40.  Both Thompson and the Plaintiff testified that they had no reason to believe that Holtzman had been given any different information by the

Township as to the suitability of the Property as a building lot than they themselves were given by Township staff.

41.  By making their own independent enquiries of the Township, the Plaintiff and Thompson

chose not to rely on Holtzman’s statements or the MLS sheet. 

There was no reliance. They relied upon the Township. The agent’s statements were wrong, but really who cares at this point?

I find that, but for the assurances that Thompson and the Plaintiff received as a result of Thompson’s direct enquiries of Township staff, the Plaintiff would not have purchased the Property.

This is another finding of fact which doesn’t help the Plaintiff. If the Township had not said that it was a buildable lot, the Buyers would not have purchased, nothing would have happened. That’s key!

42.  In these circumstances, the Defendants can have no liability based on negligent misrepresentation and the Plaintiff’s claim is dismissed.

COMMENT

False Statements in the Original Listing

These did not matter, even though they were wrong. Nevertheless, they were taken into consideration by the Judge.

False Statements while acting as the Buyer’s Agent

The statement that it was a buildable lot continued and this was false.

The Law – Hedley Byrne

The law about false and negligent statements was changed by the well-known case in England in 1964, known as Hedley Byrne v. Heller and Partners. It set out a test that was subsequently adopted by the Supreme Court of Canada in Cognos v.
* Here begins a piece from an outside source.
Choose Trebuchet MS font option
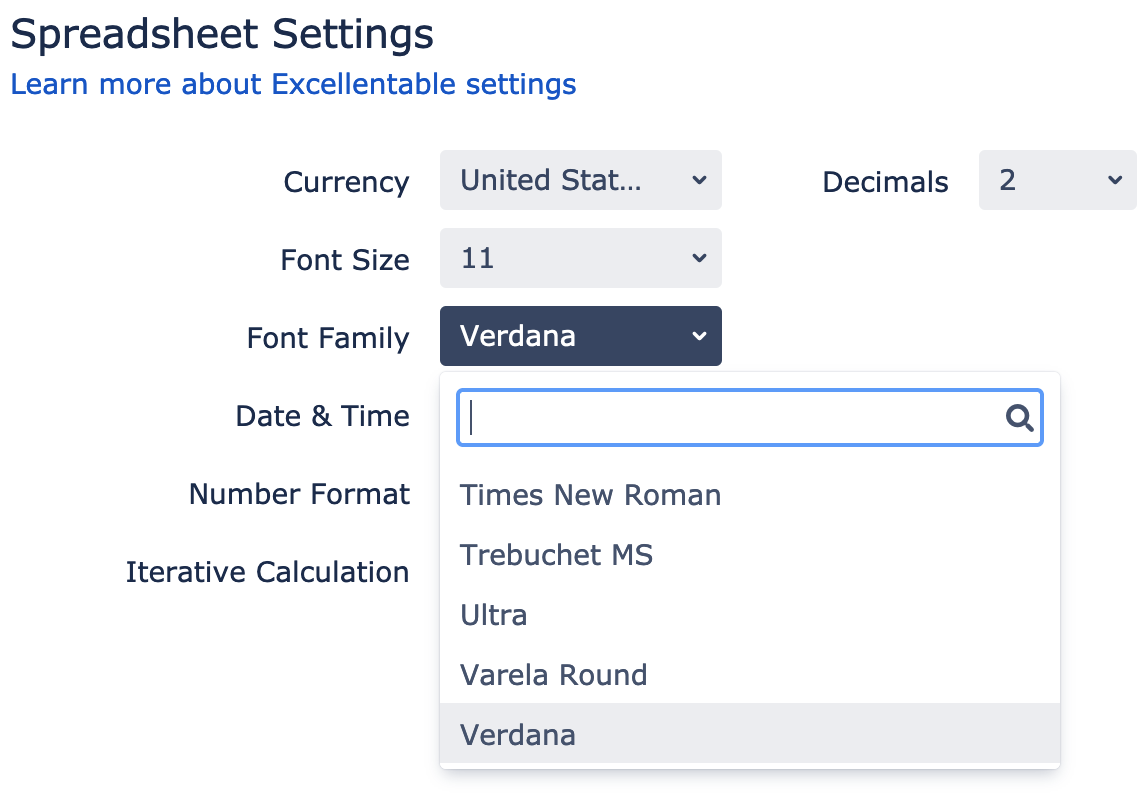The image size is (1148, 800). 750,555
The Queen.

The Law Cognos v. The Queen

This is the Canadian Hedley Byrne. It is a 5 part test:

(1) there must be a duty of care based on a “special relationship” between the representor and the representee;

(2) the representation in question must be untrue, inaccurate, or misleading;

(3) the representor must have acted negligently in making said representation;

(4) the representee must have relied, in a reasonable manner, on said negligent misrepresentation; and

(5) the reliance must have been detrimental to the representee in the sense that damages resulted.

No Detrimental Reliance – No Liability

This case is important because it illustrates the fine distinctions in the law related to false and negligent statements. If you really don’t rely upon them, then, you can’t come back later and say that you did.

This is an example of failed lawsuit. It is not a case of setting the standards for real estate agents, there was no proper evidence of that. This case was solely based upon the false statement, and proceeding to trial with knowledge that the Township had said the same thing.